- SET OF TASKS:
[1] In the account of Trent's childhood in foster care, what is Xavier's occupation now?
[2] Continue the account of Trent's childhood in foster care, starting after its last sentence.

Trent was born in the early 1990s, and raised in Queensland foster homes. When he was around five years old, he was placed with a family who had an older adopted son, Xavier, who was in his late teens.
When Trent’s foster parents went out, Xavier would be left to look after him. Putting on pornographic films, Xavier would make Trent watch them too, and get him to act out scenes. This included performing oral sex on Xavier.
This abuse happened on a few occasions. Trent didn’t really understand what he was doing, and Xavier told him he would get into trouble if he said anything. He also instructed Trent to ‘practice’.
‘I had a big fluffy bunny rabbit, and he told me to practice on the bunny rabbit. It had a carrot.’ His foster mother saw him doing this, and asked what was going on.
Trent told her what he and Xavier had been doing. Xavier denied it, and Trent thinks they didn’t really believe him.
‘They used to call me the kid who cried wolf ... I don’t even know why a five or six-year-old would come up with something like that.’
He doesn’t know what, if any, action was taken against Xavier by his foster parents, but Xavier did not abuse him again.
His foster mum said he shouldn’t tell anyone about him and Xavier. He had a caseworker, but didn’t disclose the abuse because he feared the repercussions.
By the age of 15 Trent was living on the streets. He ran into Xavier, who had his own place by then and took him in for a while. He confronted Xavier about the abuse, but Xavier again denied it had ever happened, and kicked him out.
Xavier is now a religious minister and has a child of his own, and ‘I’m happy for him’.

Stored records

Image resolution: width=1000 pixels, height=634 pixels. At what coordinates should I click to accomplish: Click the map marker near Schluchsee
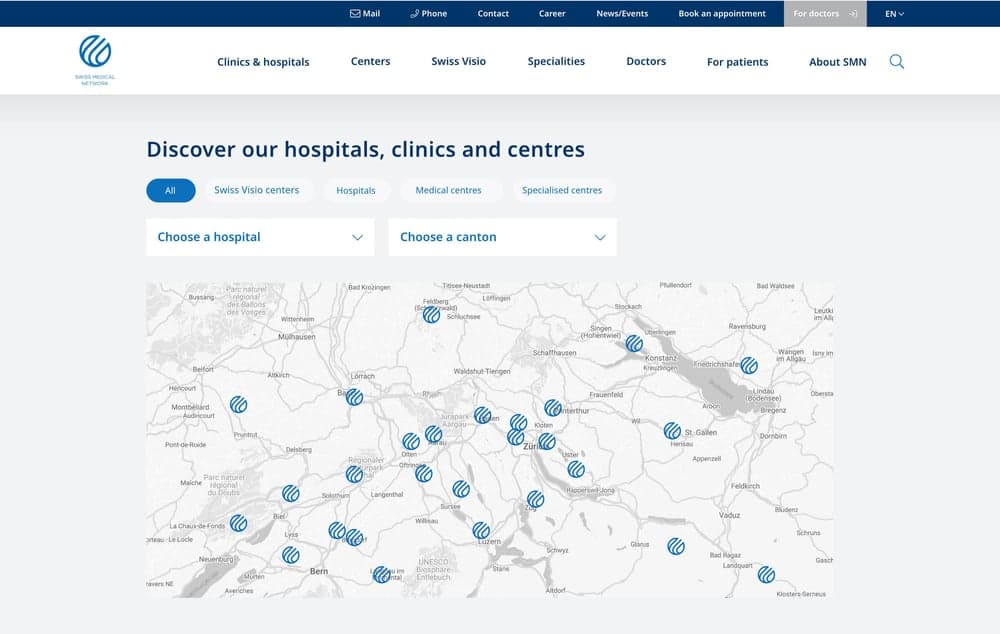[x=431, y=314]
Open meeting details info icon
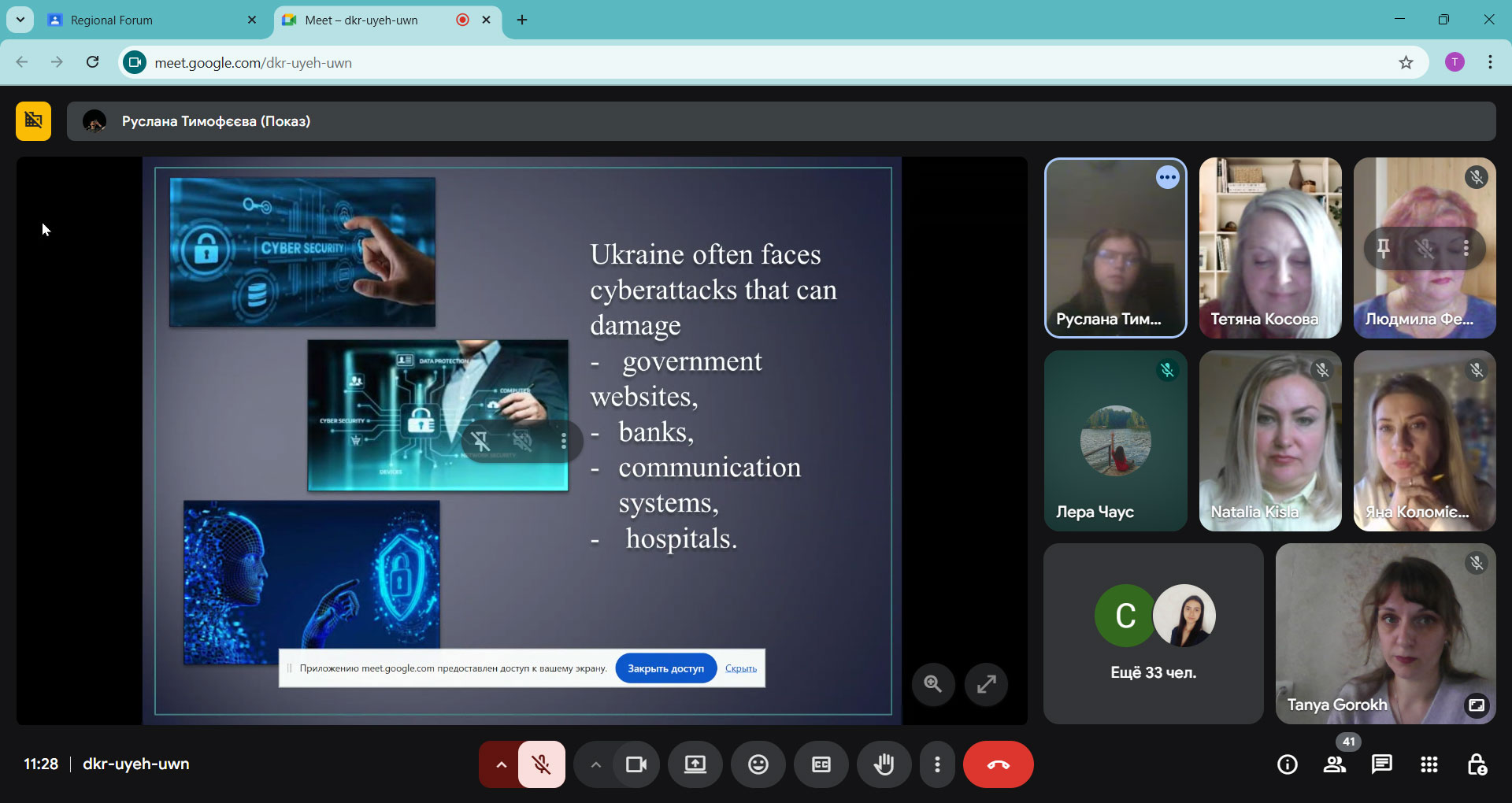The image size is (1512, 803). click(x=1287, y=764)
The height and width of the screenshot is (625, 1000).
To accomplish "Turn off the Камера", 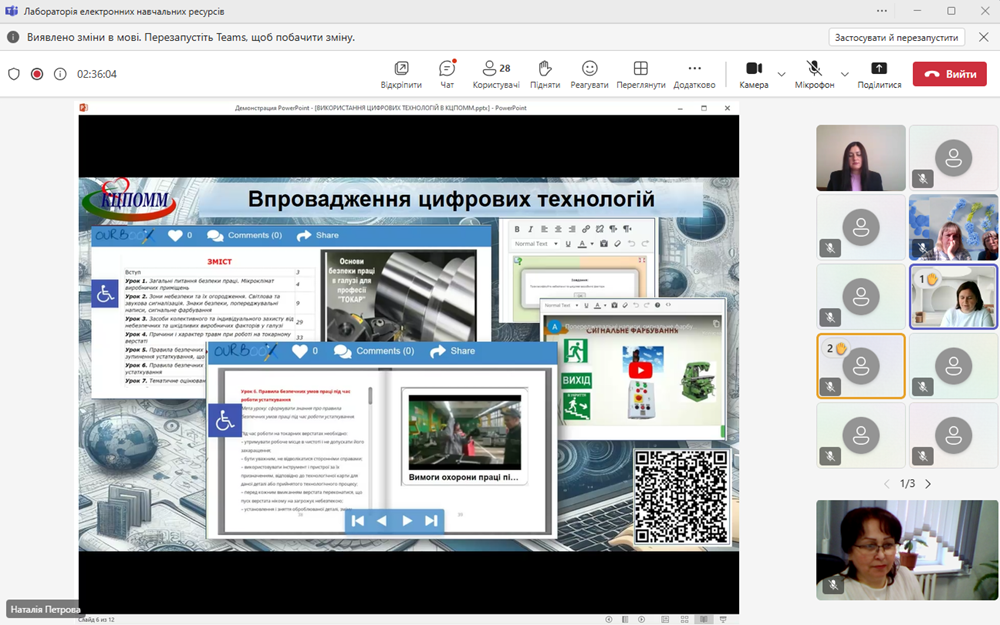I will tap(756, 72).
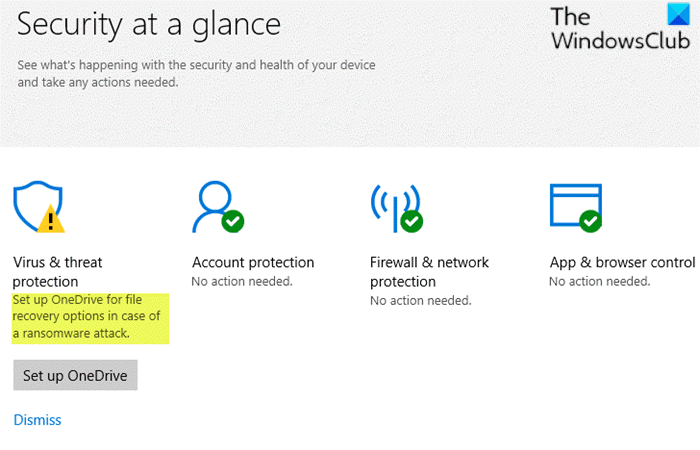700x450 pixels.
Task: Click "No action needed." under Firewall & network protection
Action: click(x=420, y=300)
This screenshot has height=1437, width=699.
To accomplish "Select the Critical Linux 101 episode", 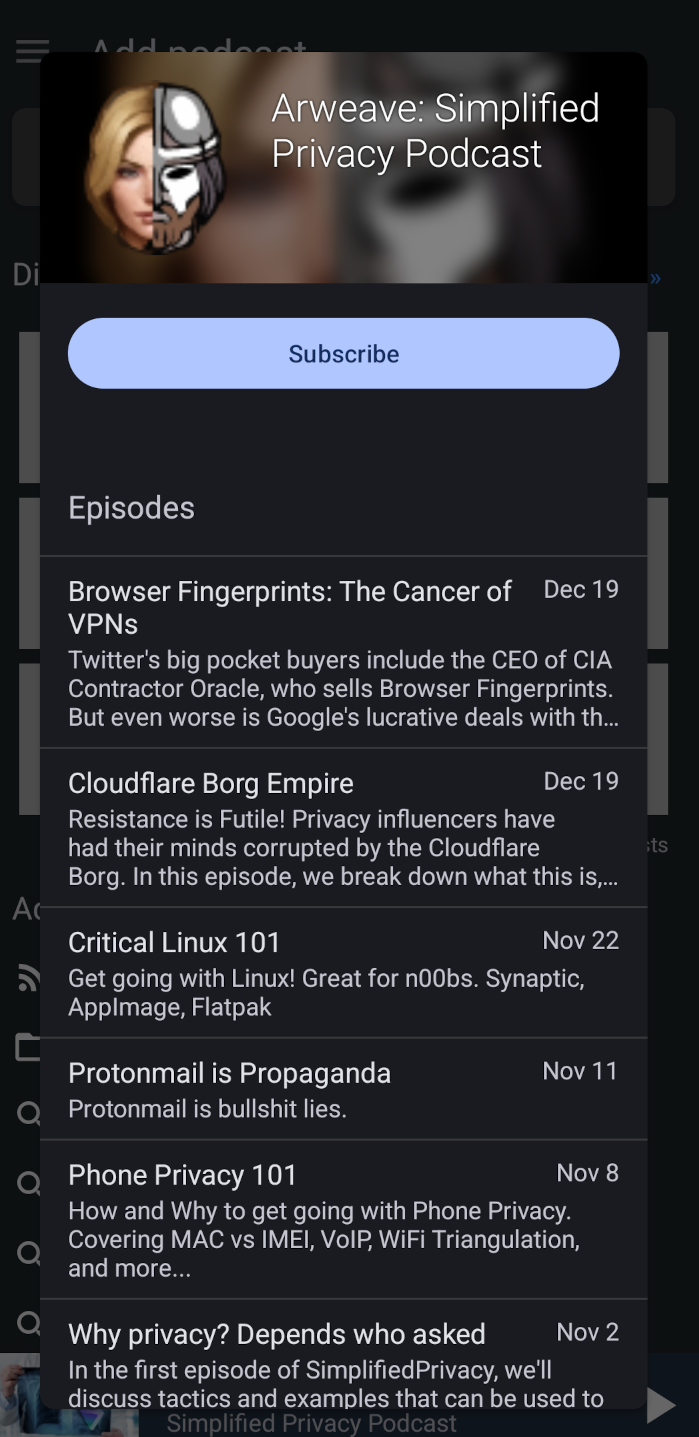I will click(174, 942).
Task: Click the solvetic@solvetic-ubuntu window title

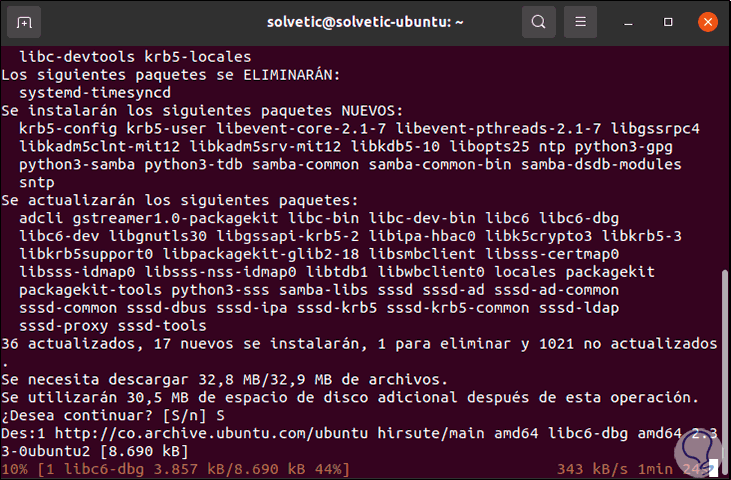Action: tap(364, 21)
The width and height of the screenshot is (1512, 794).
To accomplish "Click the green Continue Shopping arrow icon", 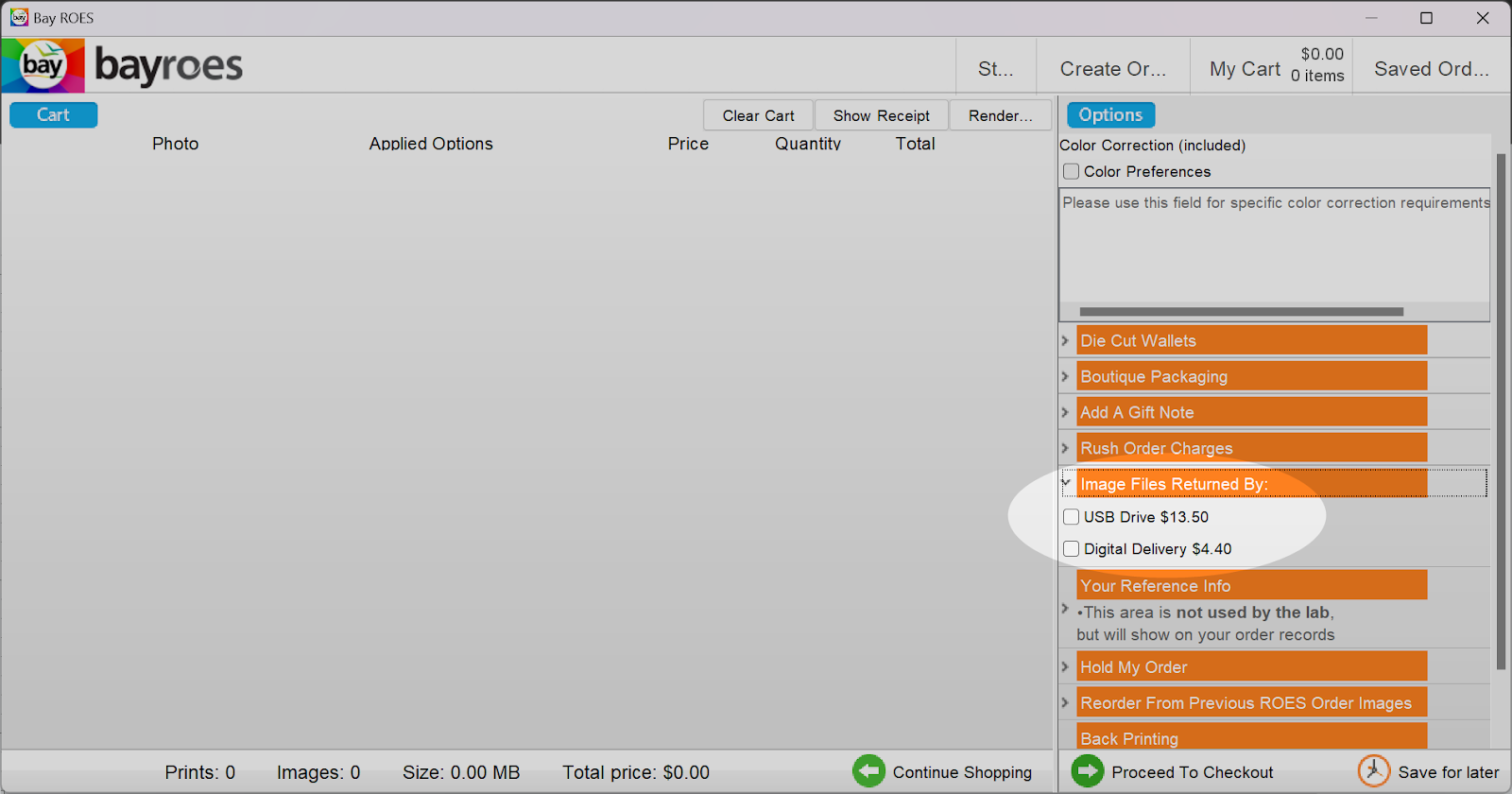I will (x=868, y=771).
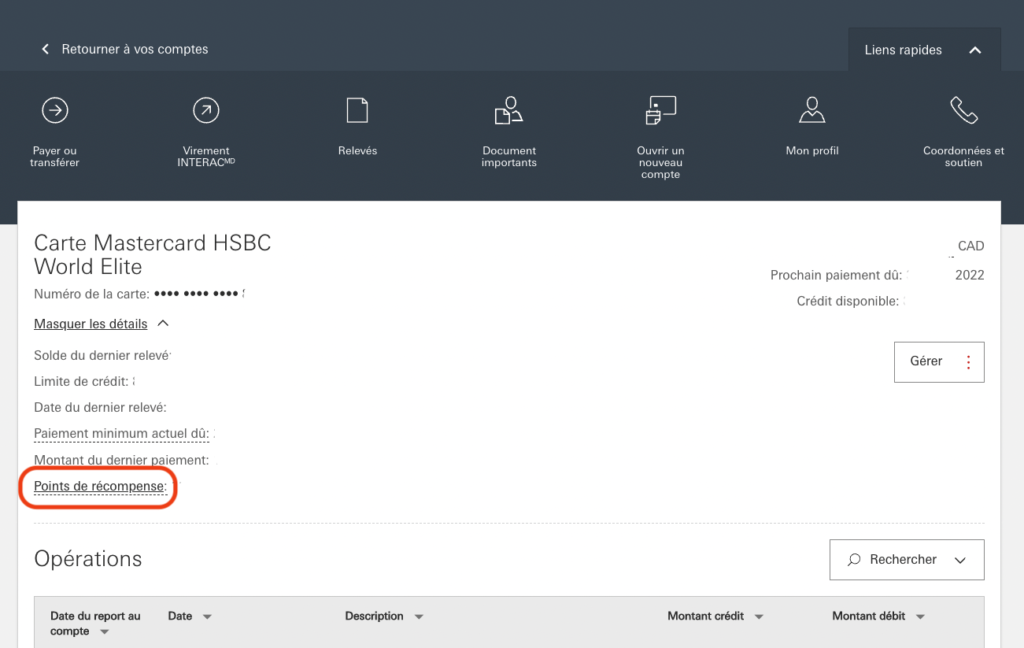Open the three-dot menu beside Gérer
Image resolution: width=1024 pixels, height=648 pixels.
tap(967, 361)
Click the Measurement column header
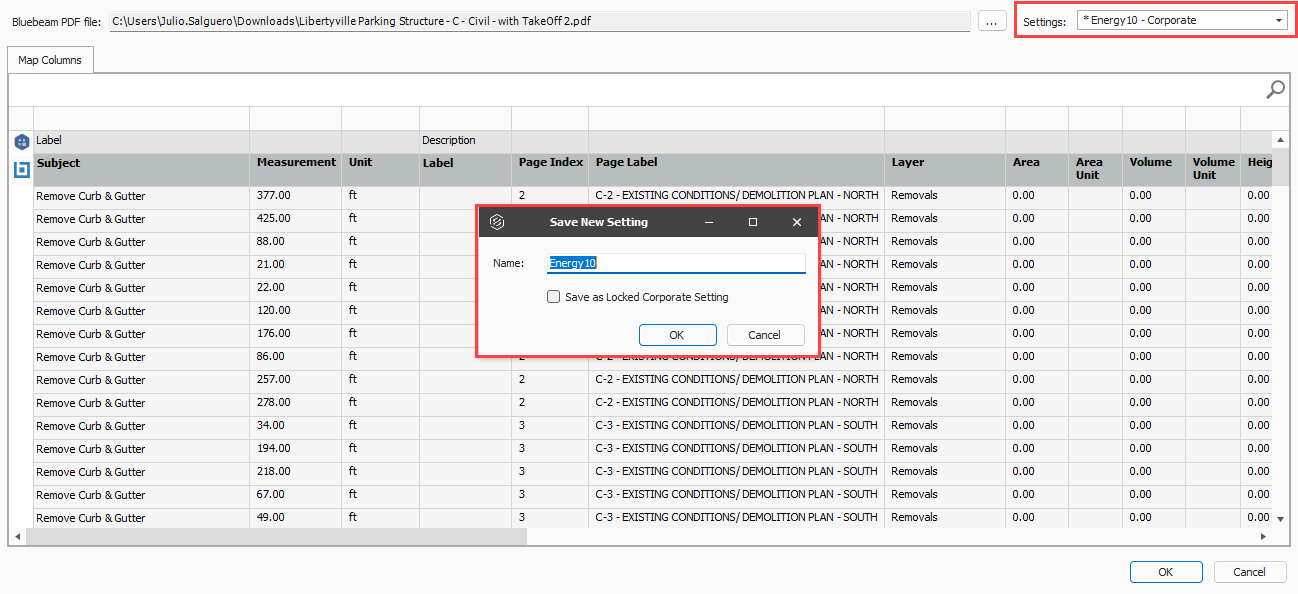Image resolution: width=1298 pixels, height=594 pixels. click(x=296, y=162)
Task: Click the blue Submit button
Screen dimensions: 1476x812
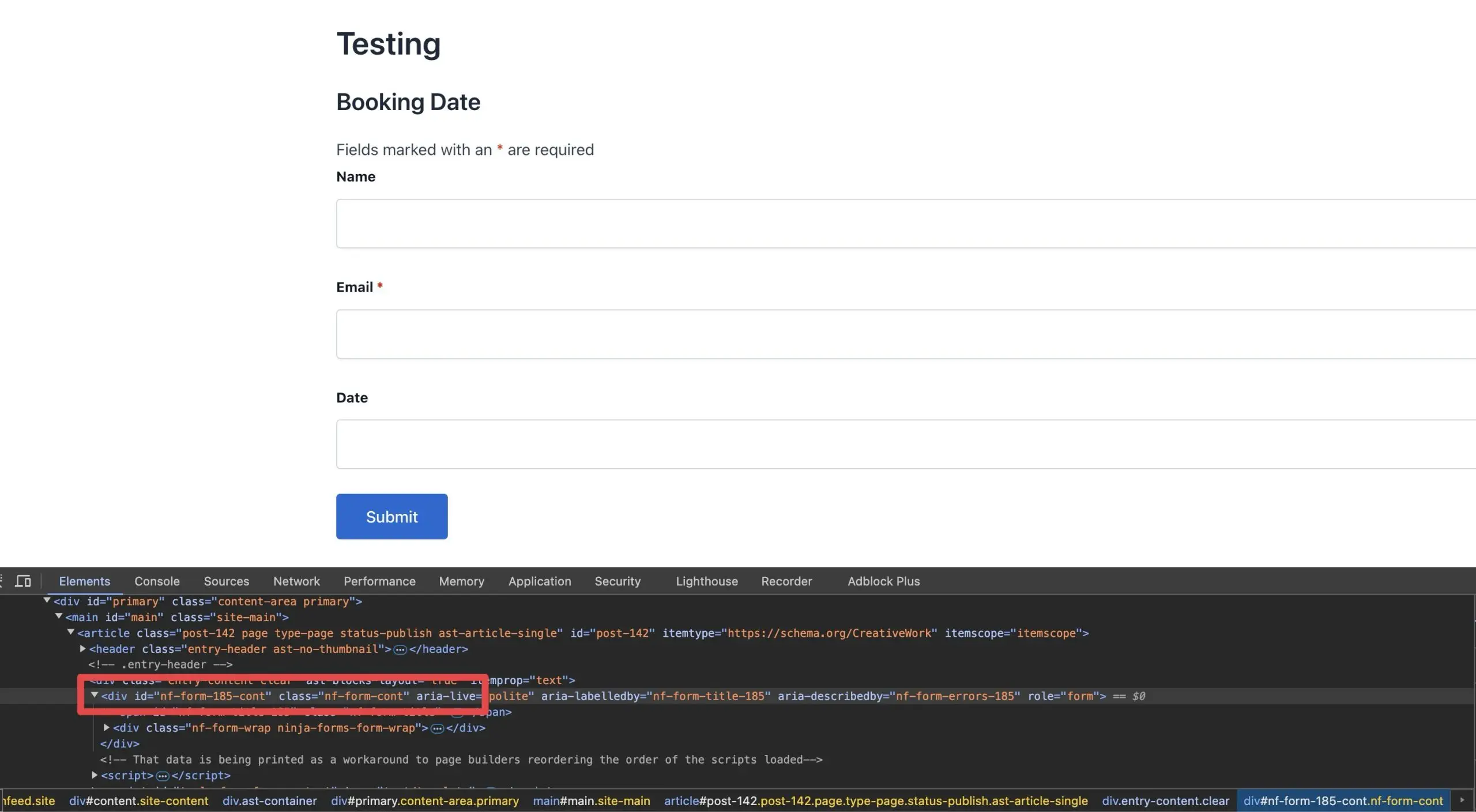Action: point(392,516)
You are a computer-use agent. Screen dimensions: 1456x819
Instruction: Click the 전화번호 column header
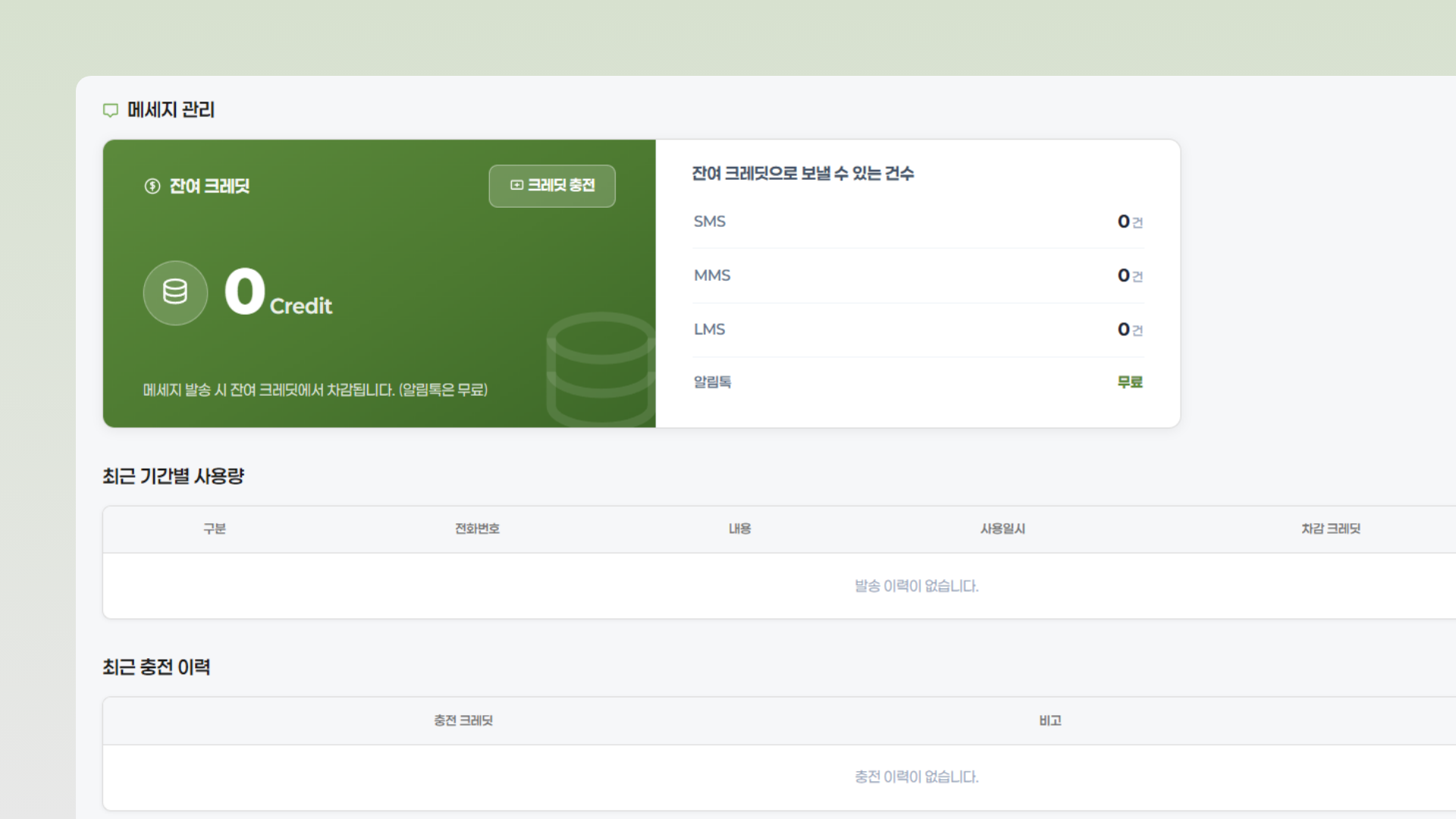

- ANSWERS FOR THE TASKS:
[1] He is a religious minister.

[2]
When Trent spoke to the Royal Commission, he had still never reported Xavier to police or other authorities. He doesn’t want to see Xavier get into trouble.
‘Him going to jail doesn’t make me feel any better, it does nothing for me. So what’s the point of him going to jail? That’s the way I look at it.’
Even so, he is concerned that he still has access to kids now, and this gives him an opportunity to re-offend. ‘I pray to God, that he doesn’t ... I don’t want it to happen to any other kids. It screwed my life up.’
Trent moved to another foster placement, with a woman who treated him very well. He still speaks with her today. ‘She’s the only person who never turned her back on me.’
After this carer was denied a ‘blue card’ because of previous drug offences, he was removed from her care, even though ‘I was in a safe environment’. He told the social workers he wanted to stay, but they wouldn’t allow it.
They placed him in a youth shelter, where the residents were not adequately supervised, instead. At 16 he was one of the youngest residents, and shared a bedroom with an older boy called Matt.
Matt drugged Trent, and sexually abused him. Trent woke up and was able to fight him off, and reported the assault to staff at the shelter. They contacted police, and Matt was charged.
Trent believes Matt was convicted and received a custodial sentence. Trent wasn’t asked if he would like counselling, or told how to apply for victims of crime compensation.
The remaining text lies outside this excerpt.